Using Real Game Theory (and Beyond) to Counter Misuse
It is ironic that while a distorted game metaphor is used to justify selfishness and cruelty, the actual insights of game theory often support the opposite agenda: cooperation, fairness, and intelligent institution design. If we shed the ideological baggage and use game-theoretic reasoning rigorously, we find many ways to defuse the zero-sum myths. Here are some key applications:
Public Goods, Externalities, and the Invisible Hand Myth: Free-market fundamentalists (including Randians) often invoke Adam Smith’s fully debunked “invisible hand”, the idea that individuals pursuing their own gain will magically maximize social welfare. Game theory provides a clear rebuttal: whenever there are public goods or externalities, uncoordinated self-interest generally fails to achieve the best outcome. The Prisoner’s Dilemma is essentially a two-person public goods problem in disguise (each prisoner had an incentive to “free ride” on the other’s silence, making both worse off). In larger contexts like pollution, climate change, or public health, game models show that without cooperation or intervention, the equilibrium is suboptimal, too much pollution, too little vaccination, etc. This is well-known in economics (market failures). The implication is that “the game naturally rewards selfishness” is a half-truth at best. We must ask: which game? If it’s a game where my factory’s profit doesn’t include the cost of the river I pollute, then yes I’ll “rationally” dump waste, but that’s because the game is mis-specified. A mechanism design approach would correct the payoff structure (e.g. a tax or cap-and-trade for emissions) so that my self-interest aligns with the public good. In practical terms, this means things like progressive taxation, environmental regulation, and public infrastructure investment are not anti-game-theory, they are informed by game theory to solve collective action problems. When someone claims “selfish behavior is just the equilibrium, deal with it,” a valid response (backed by game theory) is: change the game! Design new rules or incentives so that what’s individually rational also benefits the group. Game theory doesn’t lock us into one cruel world; it gives us tools to engineer better ones.

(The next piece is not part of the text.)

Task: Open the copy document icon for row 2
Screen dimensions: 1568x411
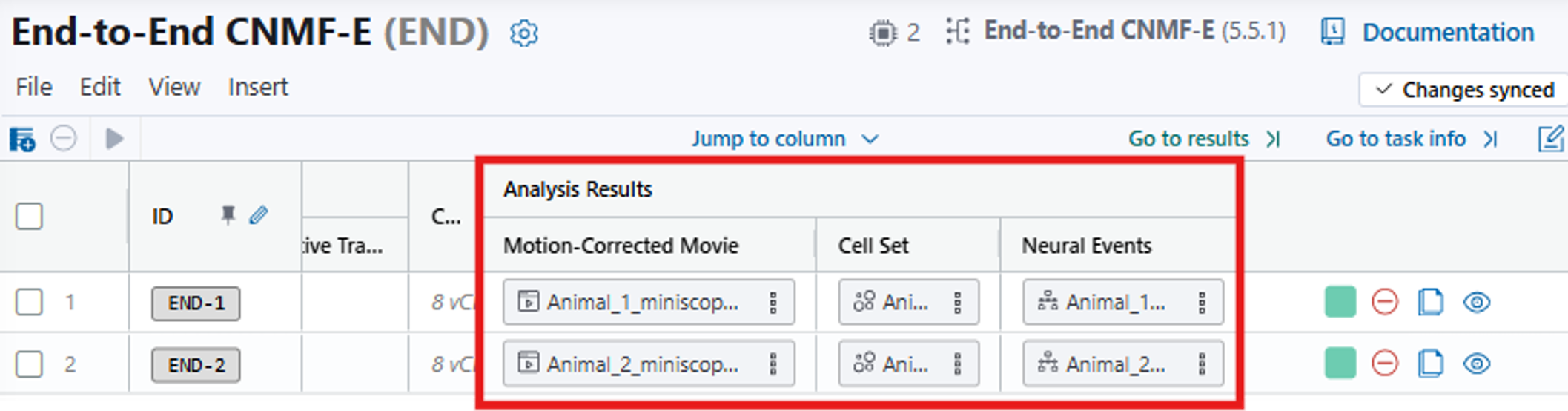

Incomplete Information and Power Asymmetry: Real-world strategic interactions usually involve players who are unequal in power or information. Game theory has entire subfields (Bayesian games, signaling games, bargaining theory) devoted to this. One takeaway is that the “rational” strategy for a weak player is very different than for a strong player. The folk-social-Darwinist rhetoric assumes a level playing field or says “if you’re weak, that’s your fault.” But game analysis of, say, dictator vs. responder games demonstrates that if one side has all the power (a dictator allocating resources) and no accountability, the outcome will severely favor the powerful side, which is not an ethically acceptable equilibrium. It’s essentially coercion in game form, not a pareto-optimal or fair solution. This is why democracies put checks on power and why negotiations require transparency. In short, when someone glorifies a ruthless strategy, ask who has the power and knowledge in that scenario. Often the ones preaching a “tough game” are those confident they hold the cards (e.g. a monopolist in a market, or a majority group in society). Proper game theory encourages us to consider the perspective of all players and to recognize when equilibria are inequitable or unstable. For example, a political order that treats a minority brutally is setting up a game where that minority has no choice but to eventually rebel or collapse, it’s not stable. This mirrors the coherence lens: ignoring the welfare of some stakeholders (low E) will produce an incoherent field that eventually fails.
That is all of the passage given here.